_The problem_:
The line that contains "Screen dimensions: 688x619" marks the start. Please set it down, with every later line of the data, exactly and without pictures.

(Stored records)
::::
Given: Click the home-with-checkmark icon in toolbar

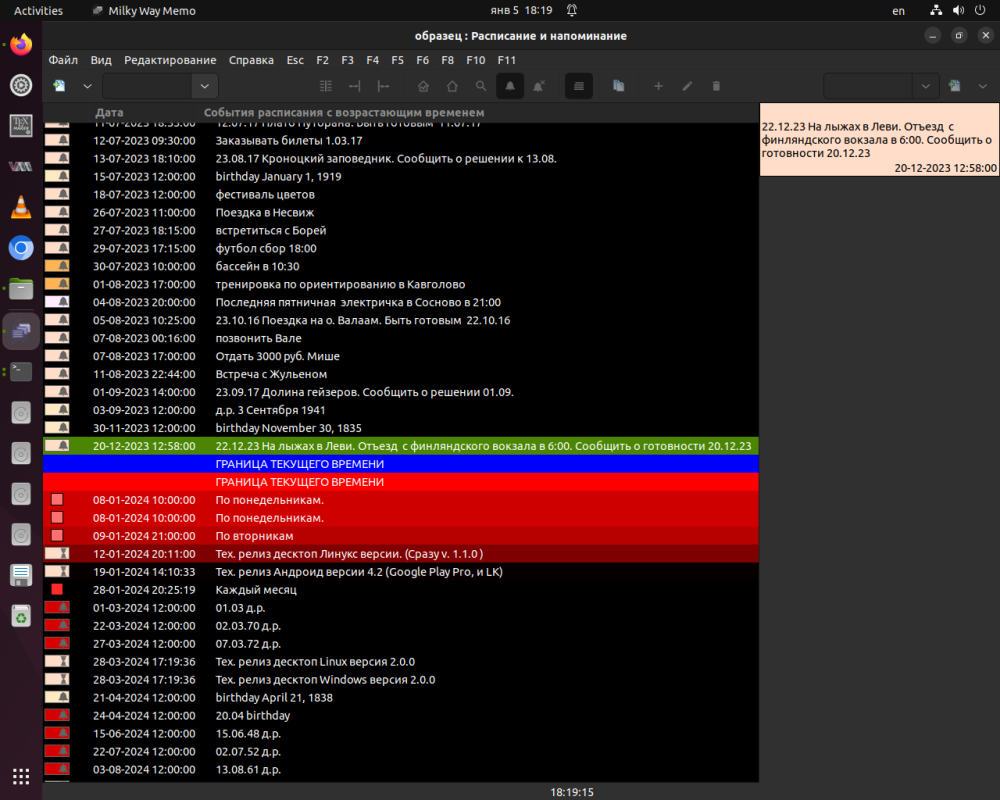Looking at the screenshot, I should [x=423, y=86].
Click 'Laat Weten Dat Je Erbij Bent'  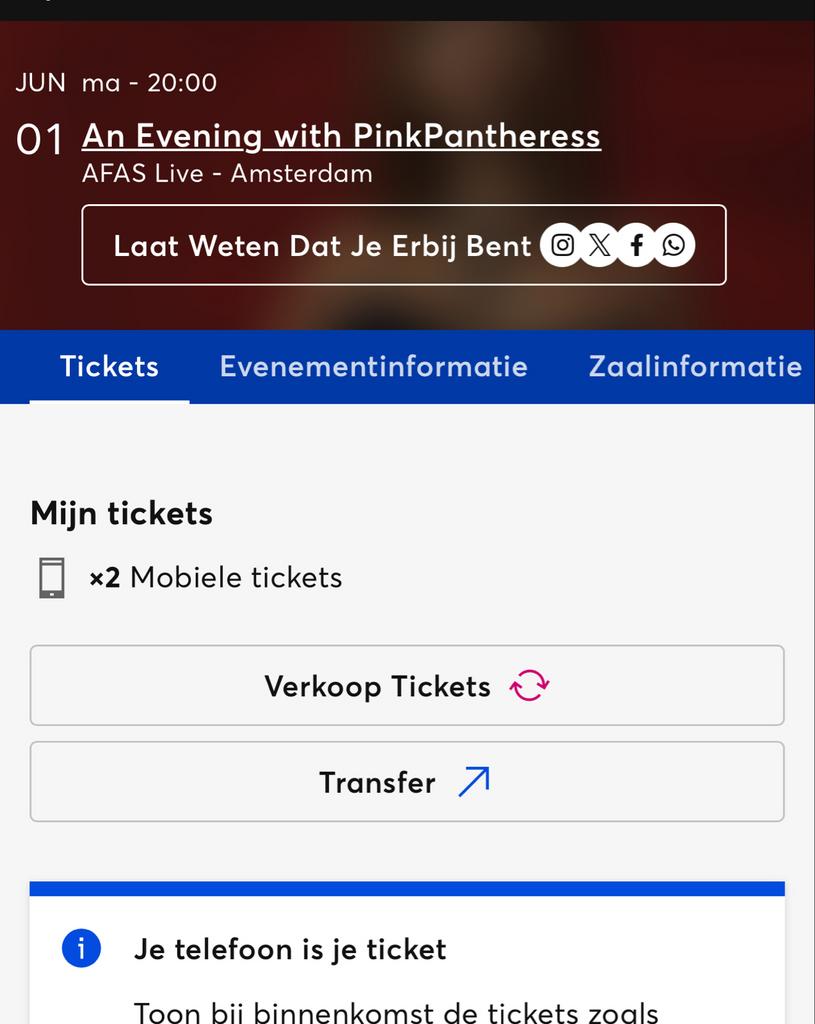(322, 245)
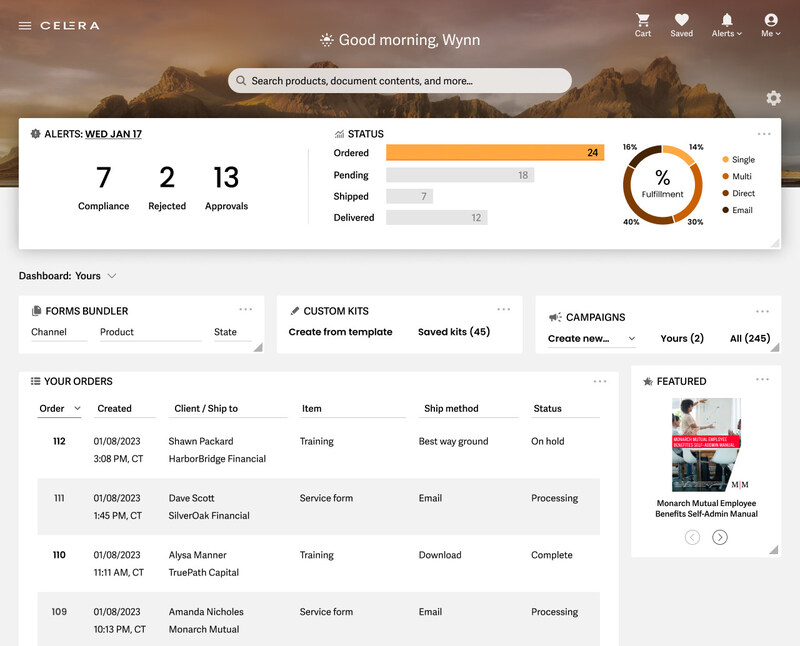This screenshot has width=800, height=646.
Task: Show Yours (2) campaigns
Action: pos(682,339)
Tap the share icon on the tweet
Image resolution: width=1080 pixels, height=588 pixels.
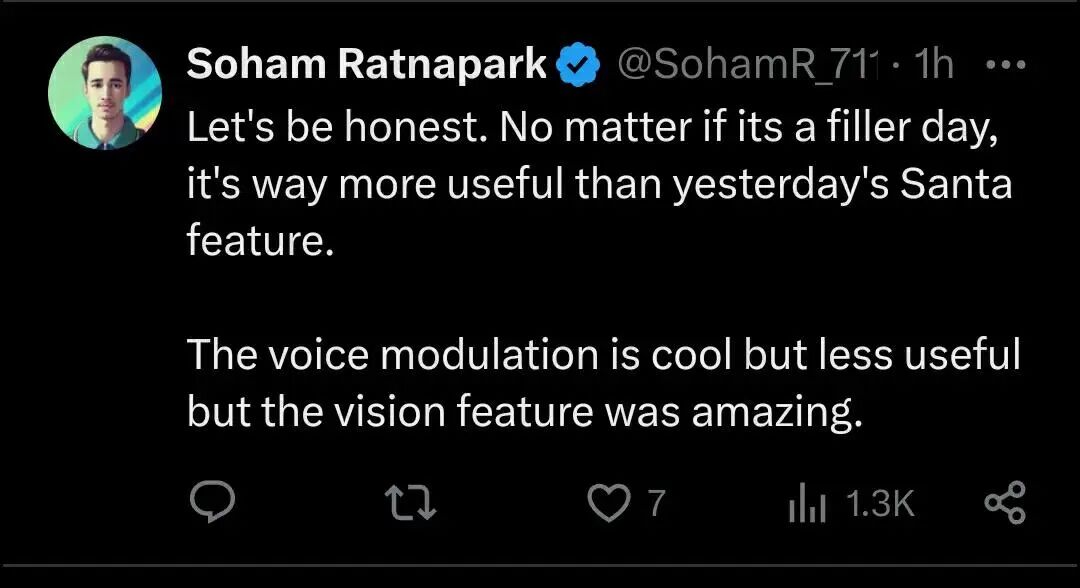pyautogui.click(x=1004, y=503)
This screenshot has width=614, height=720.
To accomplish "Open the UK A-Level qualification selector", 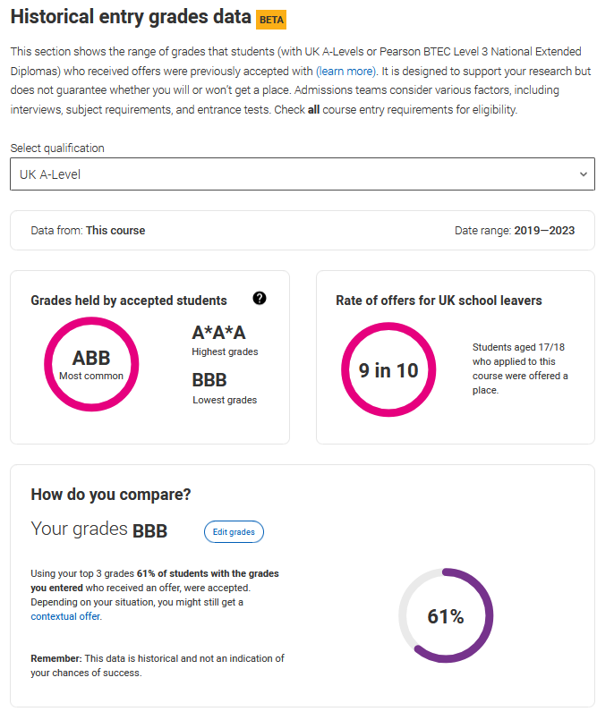I will [302, 174].
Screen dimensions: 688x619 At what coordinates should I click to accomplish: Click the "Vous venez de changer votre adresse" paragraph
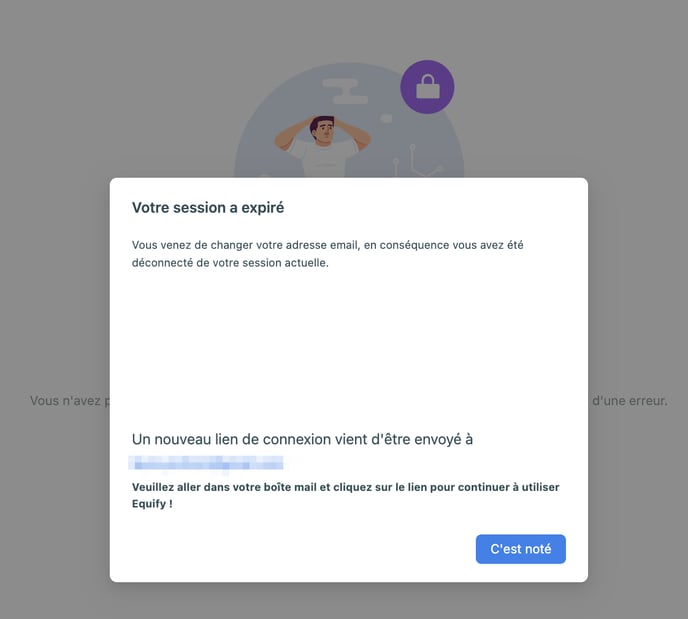click(328, 254)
::::
_Task output_:
Screen dimensions: 688x619 At what coordinates should I click to accomplish: Click the "Vous venez de changer votre adresse" paragraph
click(328, 254)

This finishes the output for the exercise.